MATERIAL SUPPLIED
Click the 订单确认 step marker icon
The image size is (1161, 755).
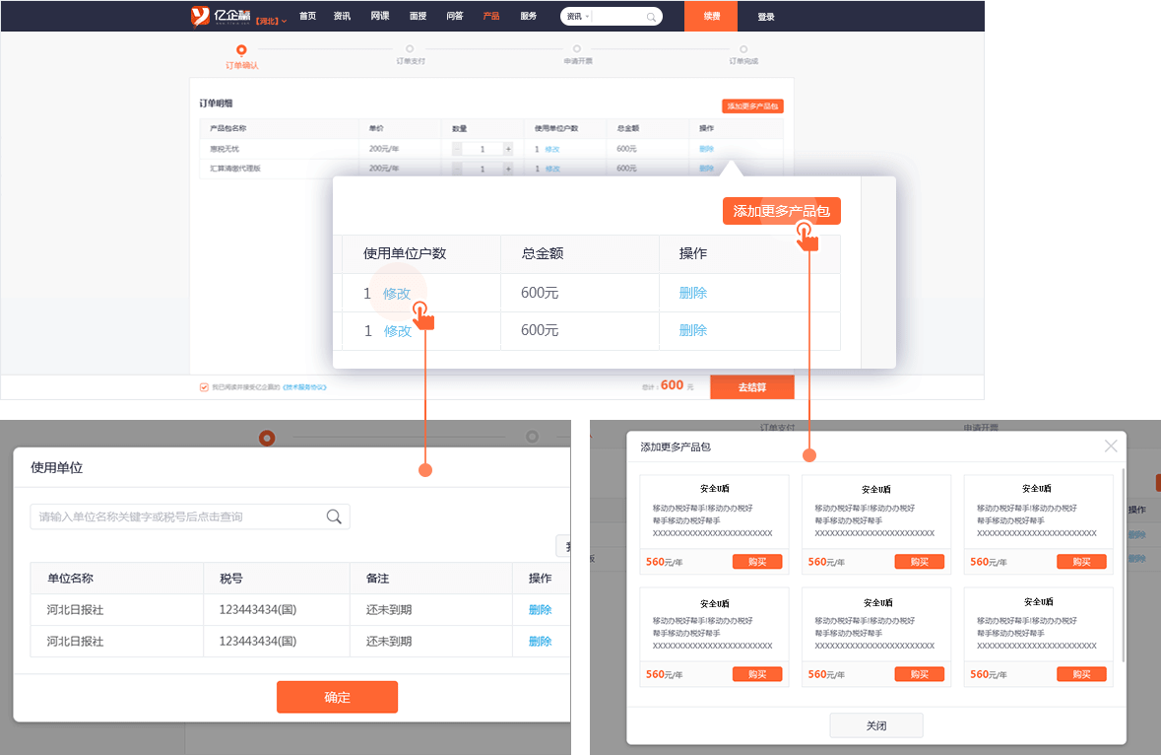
* * *
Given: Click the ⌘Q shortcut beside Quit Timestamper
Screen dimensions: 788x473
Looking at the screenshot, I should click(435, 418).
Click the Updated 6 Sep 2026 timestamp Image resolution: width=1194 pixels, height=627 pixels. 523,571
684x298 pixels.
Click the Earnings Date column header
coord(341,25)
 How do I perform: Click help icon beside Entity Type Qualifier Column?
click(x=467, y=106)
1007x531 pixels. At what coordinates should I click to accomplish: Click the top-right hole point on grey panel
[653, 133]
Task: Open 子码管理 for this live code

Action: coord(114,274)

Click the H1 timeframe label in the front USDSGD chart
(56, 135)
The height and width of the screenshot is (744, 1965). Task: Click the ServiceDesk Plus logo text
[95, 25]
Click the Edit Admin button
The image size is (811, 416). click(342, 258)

WHAT THE TASK REQUIRES
Within the data above, the span starting at the line containing "Click the 订单确认 step marker icon" and ending at the line containing "The image size is (1161, 755)." is to be retyped exactly, with no other lines.

ANSWER FOR THIS EXERCISE
Click the 订单确认 step marker icon
The image size is (1161, 755).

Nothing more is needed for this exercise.